Fierce debate and even fiercer messages from Zagreb, where an international conference dedicated to the Dayton Peace Agreement and the political picture of Bosnia and Herzegovina three decades after the end of the war was organized. The gathering brought together Croatian, as well as Bosnian and Herzegovinian representatives, academic experts, and representatives of the American political scene.
Željka Cvijanović, a member of the Presidency of Bosnia and Herzegovina, also participated in the conference, who said that Bosnia and Herzegovina was and remains an experiment, and that the High Representative is not a legislator, and that the Constitutional Court is not the protector of the Constitution, but the creator of new solutions.
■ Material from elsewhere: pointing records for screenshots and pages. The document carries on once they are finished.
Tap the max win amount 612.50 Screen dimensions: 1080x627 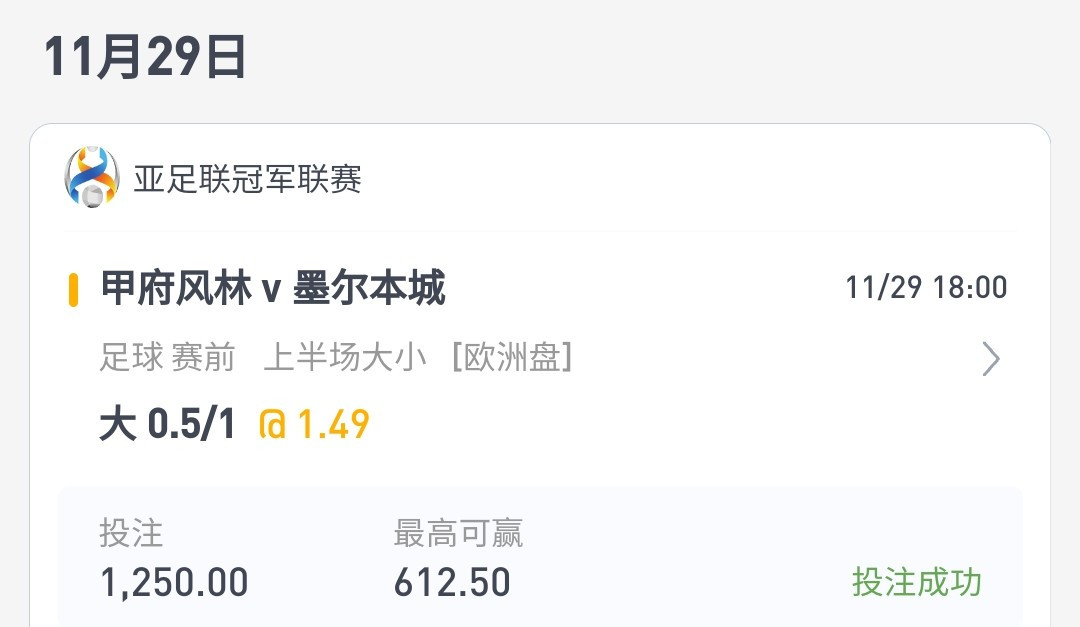point(452,582)
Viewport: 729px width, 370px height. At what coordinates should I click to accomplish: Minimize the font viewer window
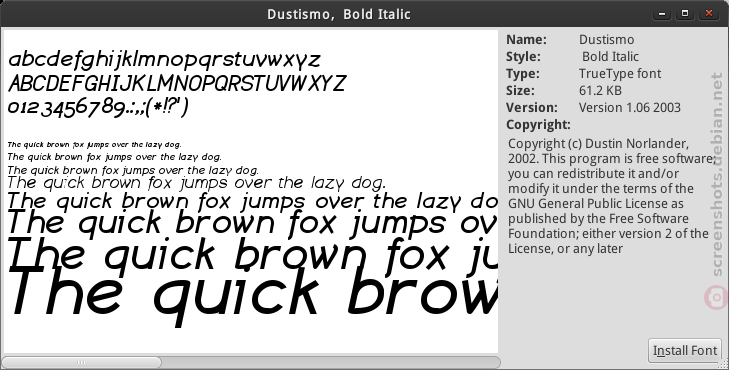(x=662, y=13)
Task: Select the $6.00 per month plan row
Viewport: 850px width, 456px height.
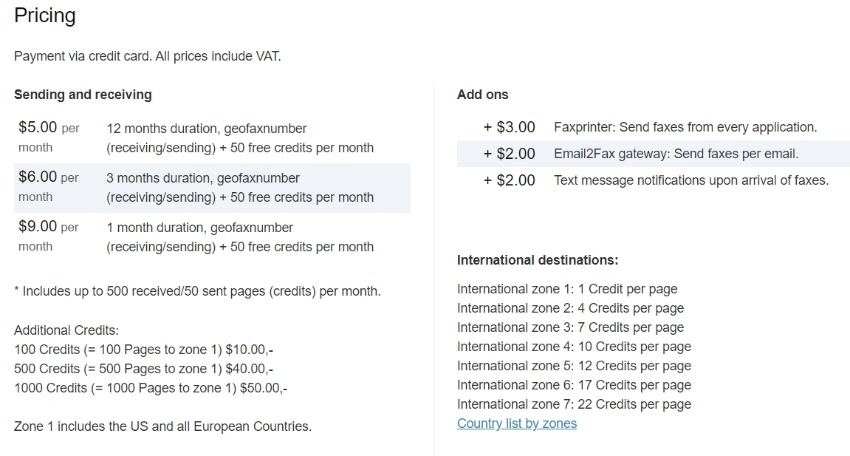Action: coord(212,188)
HDZ BiH leader Dragan Čović said that the Office of the High Representative should be closed and the issue of state property should be urgently resolved. The third entity is the solution, said the controversial Max Primorac, a lobbyist associated with the American conservative organization Heritage Foundation.
The head of Bosnian diplomacy, Elmedin Konaković, reacted to such statements, writing to the US Congress, and in that letter, among other things, he stated that many of Primorac’s claims were without a factual basis.
“Dayton was an agreement that promised equality for three peoples, and that did not come true. Local solutions are not possible if local actors do not have sovereignty. If the final authority lies in the hands of a European diplomat. This is the cause of constant threats of secession from Republika Srpska, and the number of Croats in Bosnia and Herzegovina has fallen by 60 percent. They cannot even vote for members of their own people. It simply does not work. Such a development of the situation has opened up space for ‘communist China, Russia, and even Iran’, which are using chaos and further destabilizing the region,” Primorac said.
“You are pushing us into war again, and we don’t want that! We, Bosniaks, don’t want the ‘Cordoba syndrome’. We don’t want you to put us in a ghetto, or tell us that we apply Sharia, Muslim law and forget the rest! You say that only Croats cherish European values, so let me ask you, if you go to Stolac, why can’t Bosniak children ride on the same bus with Croat children? We are the only nation in the Balkans that does not have its own national state. We are not looking for one. “We want to live with you – both after the genocide and after the joint criminal enterprise. We want to live. And you show that you don’t want to live with us,” replied Mustafa Cerić, former head of the Islamic community in Bosnia and Herzegovina.